I think it’s also good to realize that ReadLang makes sure that you review the most frequent words first, so if you accummulate too many cards in the queue, you can simply leave them there; you’re not expected to empty your queue daily, and it’s perfectly ok to never empty it! Some of the words will come up later, after you master the frequent words, and the least frequent words will stay in the queue forever, which is ok - you do not need to master them.

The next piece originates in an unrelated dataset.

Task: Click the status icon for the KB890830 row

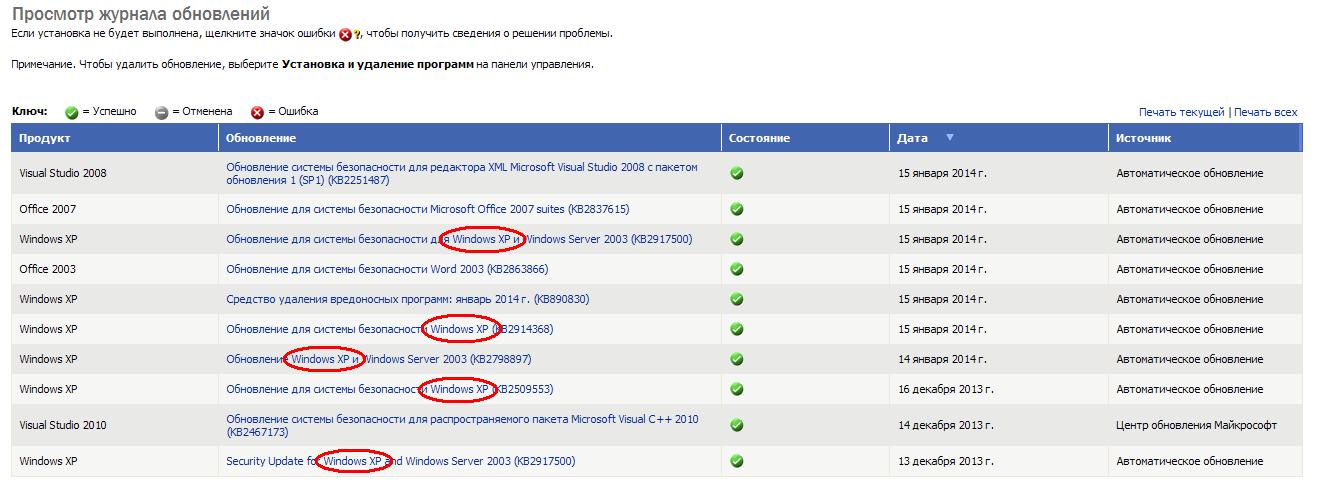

maybe one needs to introduce another category, with a button like “Ask me next time again”… independent of when that will be
depending on the users’ schedule.
Hi Anna, thanks for the nice, detailed reply. I understand and appreciate your points. With over 20,000 cards studied and learned on Anki over the past 3.5 years, and 5,000 cards on Readlang in the past year, I am a bit familiar with SRS and timing. Yes, I have read all the nerd stuff, including the latest FSRS by Anki. I also know that a difference of 24 hours or 12 hours is completely insignificant in the long term. That is why Anki SRS varies the dates at longer intervals, so cards don’t pile up on the same day and to even out spacing. There is an optimum window. The importance of exactness in the first few days of learning doesn’t make a long-term difference, not a bit. The importance things are making good cards, understanding them rather than just memorizing, and then doing the reps long term.
My suggestion has nothing to do with the overall algorithm or its optimization. My suggestion is that all cards planned for that day become available at midnight, like in the biggest and most experienced program, Anki, used by medical students and grad students. Depending on my day, I may study before lunch, or maybe I study after dinner, or maybe I review throughout the day. The difference between studying a card at 10 a.m. versus 6 p.m. is non-existent in the long term. But I cannot get all my cards done at 10 a.m. because Readlang says I have to wait until 6 p.m. to review cards that I reviewed 270 days ago at 6 p.m. Obviously, our memories will not be impacted by studying those cards earlier than, for example, the exact 270×24 hours to the exact 6,480 hours, which is what is going on now.
Again, I am simply requesting that all cards for the upcoming day become available to review at midnight.
For the long-term cards, what harm comes from practicing at 10 a.m. and not seeing the cards that are scheduled for 6 p.m. until the next day?